De nens

Después del artículo publicado en VICE, cuelgo aquí la versión original del artículo, sin correcciones ni cambios, tal como fue concebido en un principio. Juzguen ustedes mismos.

Del amor a los niños

El relato de terror empieza así: Barcelona, barrio del Raval, julio de 1997. Una denuncia de un niño por abusos sexuales contra X.T., que ya había sido juzgado por un caso similar en 1993, inicia una investigación policial que conduce a una red internacional de pederastia infantil. El caso llega rápidamente a los periódicos y los medios, que reproducen las informaciones policiales sin cuestionarlas ni verificarlas. A finales de julio, hay varios imputados, entre los que se encuentra incluso el líder de la asociación vecinal Taula del Raval. X.T.es acusado de ser el cabecilla de toda la trama de pederastia y pornografia infantil. Varios padres pierden la custodia de sus hijos hasta la apertura del juicio oral. Después de dos años de prisión preventiva, todos los acusados son liberados, incluido X.T, que recibe libertad sin fianza porque hasta los propios magistrados consideran improbable la reincidencia.
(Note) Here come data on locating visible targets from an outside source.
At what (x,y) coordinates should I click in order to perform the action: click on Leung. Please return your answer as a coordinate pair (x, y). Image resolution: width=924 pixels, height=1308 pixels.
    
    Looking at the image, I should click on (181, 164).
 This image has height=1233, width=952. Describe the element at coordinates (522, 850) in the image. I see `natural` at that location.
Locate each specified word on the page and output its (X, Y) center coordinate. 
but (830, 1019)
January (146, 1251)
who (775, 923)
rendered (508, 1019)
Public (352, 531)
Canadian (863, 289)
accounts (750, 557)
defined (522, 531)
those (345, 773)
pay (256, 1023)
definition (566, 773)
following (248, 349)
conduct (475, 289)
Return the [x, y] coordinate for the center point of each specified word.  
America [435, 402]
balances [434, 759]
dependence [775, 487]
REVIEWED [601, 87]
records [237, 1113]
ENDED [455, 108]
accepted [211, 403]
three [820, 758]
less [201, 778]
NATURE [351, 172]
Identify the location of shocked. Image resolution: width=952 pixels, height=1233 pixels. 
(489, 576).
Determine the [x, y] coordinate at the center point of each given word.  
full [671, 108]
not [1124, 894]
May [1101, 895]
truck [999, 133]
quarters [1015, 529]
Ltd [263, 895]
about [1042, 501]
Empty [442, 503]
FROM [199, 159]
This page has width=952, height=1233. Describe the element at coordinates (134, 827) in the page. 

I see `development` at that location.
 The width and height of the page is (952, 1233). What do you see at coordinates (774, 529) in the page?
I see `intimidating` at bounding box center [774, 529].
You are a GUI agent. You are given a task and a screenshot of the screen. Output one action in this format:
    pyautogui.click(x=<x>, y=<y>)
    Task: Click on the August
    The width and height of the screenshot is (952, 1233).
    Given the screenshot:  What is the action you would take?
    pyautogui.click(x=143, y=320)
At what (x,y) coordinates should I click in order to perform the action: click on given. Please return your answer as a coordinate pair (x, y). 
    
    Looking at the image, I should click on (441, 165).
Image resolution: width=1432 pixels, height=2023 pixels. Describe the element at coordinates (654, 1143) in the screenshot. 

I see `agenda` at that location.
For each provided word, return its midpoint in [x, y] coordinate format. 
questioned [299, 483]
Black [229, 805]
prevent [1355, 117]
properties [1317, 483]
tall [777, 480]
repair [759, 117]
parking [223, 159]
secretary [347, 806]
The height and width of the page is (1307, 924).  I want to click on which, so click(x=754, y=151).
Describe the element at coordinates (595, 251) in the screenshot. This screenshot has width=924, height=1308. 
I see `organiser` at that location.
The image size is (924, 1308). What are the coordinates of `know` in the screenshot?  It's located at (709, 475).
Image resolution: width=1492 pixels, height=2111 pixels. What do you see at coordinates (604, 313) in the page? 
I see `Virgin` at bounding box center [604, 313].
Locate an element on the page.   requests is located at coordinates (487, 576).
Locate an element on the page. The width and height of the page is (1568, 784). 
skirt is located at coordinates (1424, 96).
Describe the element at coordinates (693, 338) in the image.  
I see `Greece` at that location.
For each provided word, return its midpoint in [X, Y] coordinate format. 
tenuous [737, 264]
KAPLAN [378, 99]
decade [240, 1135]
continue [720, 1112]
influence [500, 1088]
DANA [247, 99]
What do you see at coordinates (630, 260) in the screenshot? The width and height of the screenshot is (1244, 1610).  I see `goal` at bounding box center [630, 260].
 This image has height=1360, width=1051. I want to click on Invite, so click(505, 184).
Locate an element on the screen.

En el año 2000, el periodista Arcadi Espada publica su libro Del amor a los niños (Anagrama), en el cual cuestiona la versión policial del caso. Afirma, por ejemplo, que la policía se había dejado guiar por las acusaciones y las denuncias, así como la jueza instructora del caso, y que no se había respetado la presunción de inocencia. El mayor crimen, ya saben, es hacer daño a un niño, y más cuando procede de un pedófilo confeso como X.T., quien sin embargo jamás afirmó haber hecho daño a un niño. Esa es la diferencia, de hecho, entre pedofilia y pederastia: la primera es una atracción hacia los niños, y es considerada una enfermedad (X.T. estaba recibiendo un tratamiento de inhibición sexual en el año 1997), y la pederastia es un delito por violación de un menor de edad. Pero es difícil establecer matices en este tema tan sensible, al menos para la opinión pública. Quizá hubiera sido tarea de los propios periodistas, que, como afirma Arcadi Espada en el libro, “trabajan siempre desde el mismo lado de la calle que los policías”. El bien y sus defensores, ya saben.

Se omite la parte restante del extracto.